** ЗАДАНИЕ **
Как назывался единственный сборник стихов Евтушенко, упомянутый в заметках о его лирике?

** ТЕКСТОВЫЙ БЛОК **
№2, 1963/На темы современности

Уроки одной поэтической биографии (Заметки о лирике Евг. Евтушенко)

В 1953 году начинающему поэту Евгению Евтушенко, автору единственного сборника стихов «Разведчики грядущего», не было еще и двадцати. Появление этой книги вызвало несколько благосклонных откликов, но на поверку она мало чем выделялась в ряду аналогичных попыток поэтической молодежи заявить о своем литературном существовании.

С тех пор прошло десять стремительных и долгих лет, которые нам еще трудно охватить мыслью, – так изменили они нашу жизнь и нас самих. На протяжении этого десятилетия наши встречи с Евтушенко становились все более частыми и все более шумными. Пожалуй, за все это время не было у нас в литературе случая более показательного в смысле того, что читательское признание иной раз намного опережает признание критики.

Почему же так получилось, что молодой лирик, чье творчество неизменно сопровождалось суровыми отповедями, гневными нареканиями и ядовитыми репликами, тем не менее снискал себе славу едва ли не самого популярного поэта в стране? Вокруг его имени не умолкают ожесточенные споры, стотысячные тиражи его новых книг (явление небывалое в истории поэзии) расходятся мгновенно, а выступления поэта сопровождаются таким стечением публики, что устроителям вечеров приходится вызывать на подмогу усиленные наряды милиции.

** ПРИВЕДЁННЫЕ ЗАПИСИ **
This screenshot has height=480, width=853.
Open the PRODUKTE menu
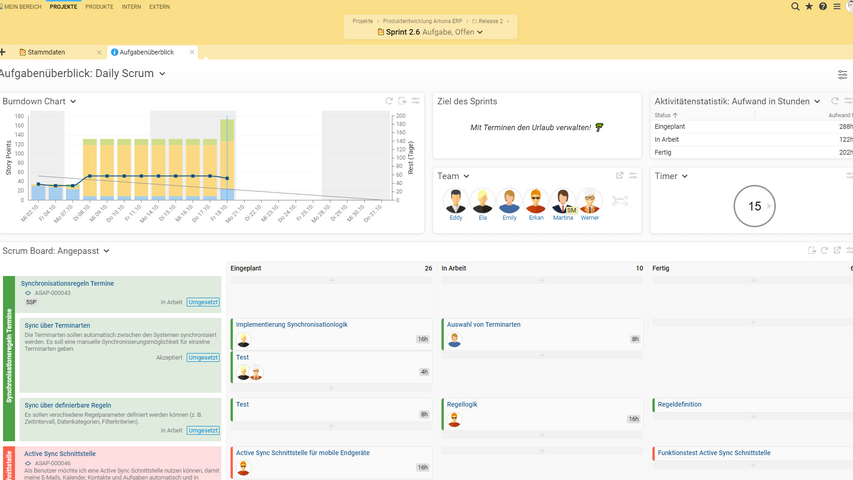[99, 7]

==

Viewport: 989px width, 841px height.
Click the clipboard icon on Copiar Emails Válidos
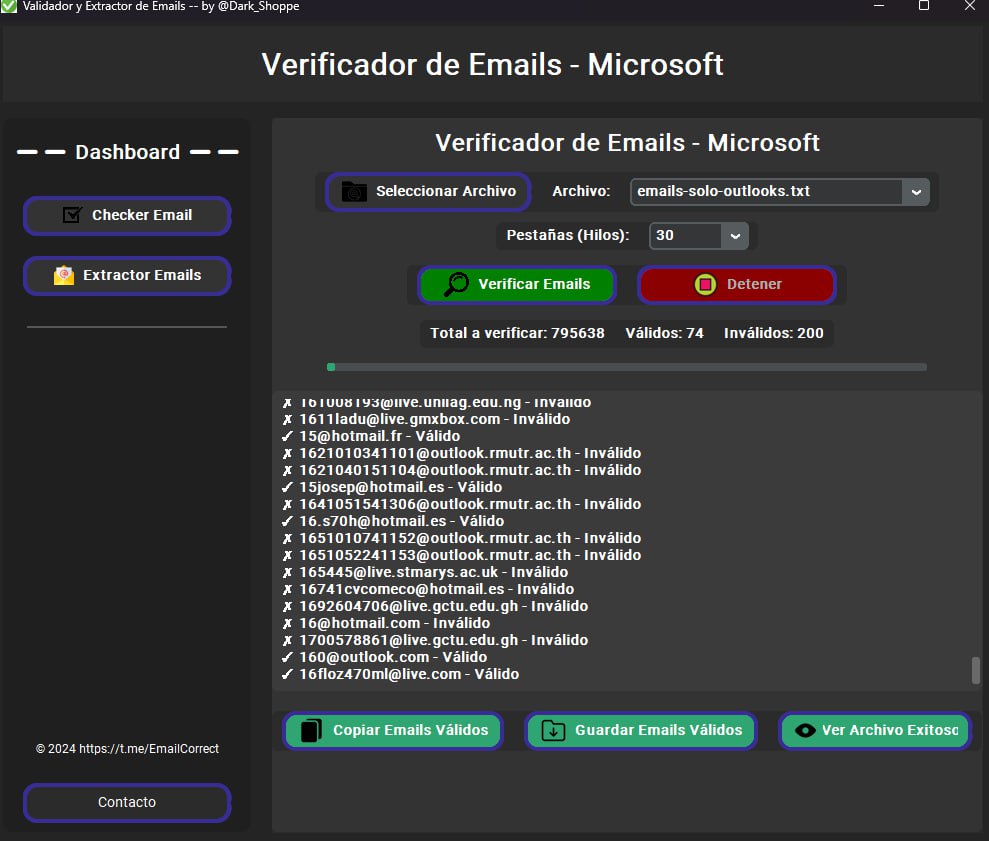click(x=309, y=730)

** ОТВЕТ К ЗАДАНИЮ **
«Разведчики грядущего».